Selma and I always joked that I got custody of her in the divorce. She was friends with Former Husband long before I came on the scene. Former Husband left her too—and she was angry and hurt—and then ashamed of how angry and hurt she was—and then ashamed of the shame. This circle of pain wasn’t unique to Selma—what was special was how transparent she was with me as we chatted about it.
Selma was a big believer in grace. She spent time studying mercy, learning it in groups with others, and practicing grace. Her faith was important to her and resourced her for dealing with those internal battles that we often discussed.
She doubted, questioned, struggled and, when we talked long enough, could come around to the wonder of grace and soak in it—as long as I didn’t rush her off the phone.
Selma taught me a lot about being open and inviting others into one’s life.
A decade ago, I sat down with Selma and asked her questions about her funeral. Because she didn’t have her own children, I knew it would be “funeral by committee”. She talked and I typed. I must have printed off a large print copy for her, because when I met with the co-executor the day after her passing to make arrangements, there is was in her “final affairs” folder. I had long forgotten about it—now it became the template for her funeral. We had a chance to enjoy her all over again, as we read things she said. For flowers, she said something like:
“A nice bouquet on the casket.

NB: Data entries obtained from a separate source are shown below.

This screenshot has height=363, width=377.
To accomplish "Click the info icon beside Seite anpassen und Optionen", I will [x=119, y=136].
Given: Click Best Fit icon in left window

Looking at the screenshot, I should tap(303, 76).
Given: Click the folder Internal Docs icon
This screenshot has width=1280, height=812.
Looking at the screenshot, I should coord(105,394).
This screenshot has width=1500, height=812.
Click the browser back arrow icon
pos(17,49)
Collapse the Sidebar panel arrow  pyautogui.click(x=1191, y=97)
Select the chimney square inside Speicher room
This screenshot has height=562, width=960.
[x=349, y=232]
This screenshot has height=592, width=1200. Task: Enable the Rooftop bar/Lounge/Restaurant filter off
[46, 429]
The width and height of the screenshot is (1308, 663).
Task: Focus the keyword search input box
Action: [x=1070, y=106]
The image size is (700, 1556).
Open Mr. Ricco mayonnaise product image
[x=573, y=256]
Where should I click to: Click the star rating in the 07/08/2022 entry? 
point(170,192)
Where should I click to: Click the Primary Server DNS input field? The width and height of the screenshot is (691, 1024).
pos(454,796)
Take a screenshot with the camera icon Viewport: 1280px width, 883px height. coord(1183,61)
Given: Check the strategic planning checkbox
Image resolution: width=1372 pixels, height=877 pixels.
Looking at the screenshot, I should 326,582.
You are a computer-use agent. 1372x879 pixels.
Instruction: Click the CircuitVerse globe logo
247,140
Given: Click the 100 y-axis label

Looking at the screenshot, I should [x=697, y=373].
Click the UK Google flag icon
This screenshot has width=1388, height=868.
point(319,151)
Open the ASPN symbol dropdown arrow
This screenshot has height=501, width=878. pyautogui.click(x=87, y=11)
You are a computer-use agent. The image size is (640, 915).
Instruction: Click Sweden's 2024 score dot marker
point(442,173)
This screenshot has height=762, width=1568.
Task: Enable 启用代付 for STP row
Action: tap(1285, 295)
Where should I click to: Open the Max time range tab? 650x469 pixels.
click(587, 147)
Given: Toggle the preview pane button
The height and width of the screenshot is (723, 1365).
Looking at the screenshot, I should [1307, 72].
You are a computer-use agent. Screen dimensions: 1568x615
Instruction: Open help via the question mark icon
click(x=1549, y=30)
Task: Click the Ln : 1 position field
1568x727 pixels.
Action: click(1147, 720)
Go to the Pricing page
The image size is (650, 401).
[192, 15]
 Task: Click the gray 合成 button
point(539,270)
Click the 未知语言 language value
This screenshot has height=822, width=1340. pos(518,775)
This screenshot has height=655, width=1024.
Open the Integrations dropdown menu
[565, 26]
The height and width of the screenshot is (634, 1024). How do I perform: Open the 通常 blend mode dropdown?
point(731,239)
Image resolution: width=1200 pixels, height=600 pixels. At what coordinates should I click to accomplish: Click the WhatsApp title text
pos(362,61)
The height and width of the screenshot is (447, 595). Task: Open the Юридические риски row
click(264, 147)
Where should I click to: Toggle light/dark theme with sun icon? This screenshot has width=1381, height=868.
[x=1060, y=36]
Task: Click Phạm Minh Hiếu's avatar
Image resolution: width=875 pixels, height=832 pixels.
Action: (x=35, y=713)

No lilies—I’m allergic. Something bright and colourful, but be mindful of strong scents because some might be sensitive. And not too big—don’t let this be a big expense.” This captured Selma…funny, colourful, thoughtful in many ways.Selma
So, drivers of those cars who stopped at intersections regardless of what the traffic lights indicated to allow us to pass through as a procession, know that I am grateful for how you honoured Selma, my dear friend.
In stopping, you joined me in grief. Perhaps you remembered a time you were in a procession. Maybe you remembered a loss of a dear one as the cars slowly passed. I wonder if you paused to tap into the collective grief we all share.
Thank you for walking with me as you sat in your cars, stopped at the green light. I didn’t know you, but I know you were a diverse group. Some married, some learning to drive, some at the end of their own lives, and others struggling financially. Some new to Canada, some caregivers, and others late for a meeting.
You all stopped. You were respectful and kind.
And I wanted you to know how very much it meant to me.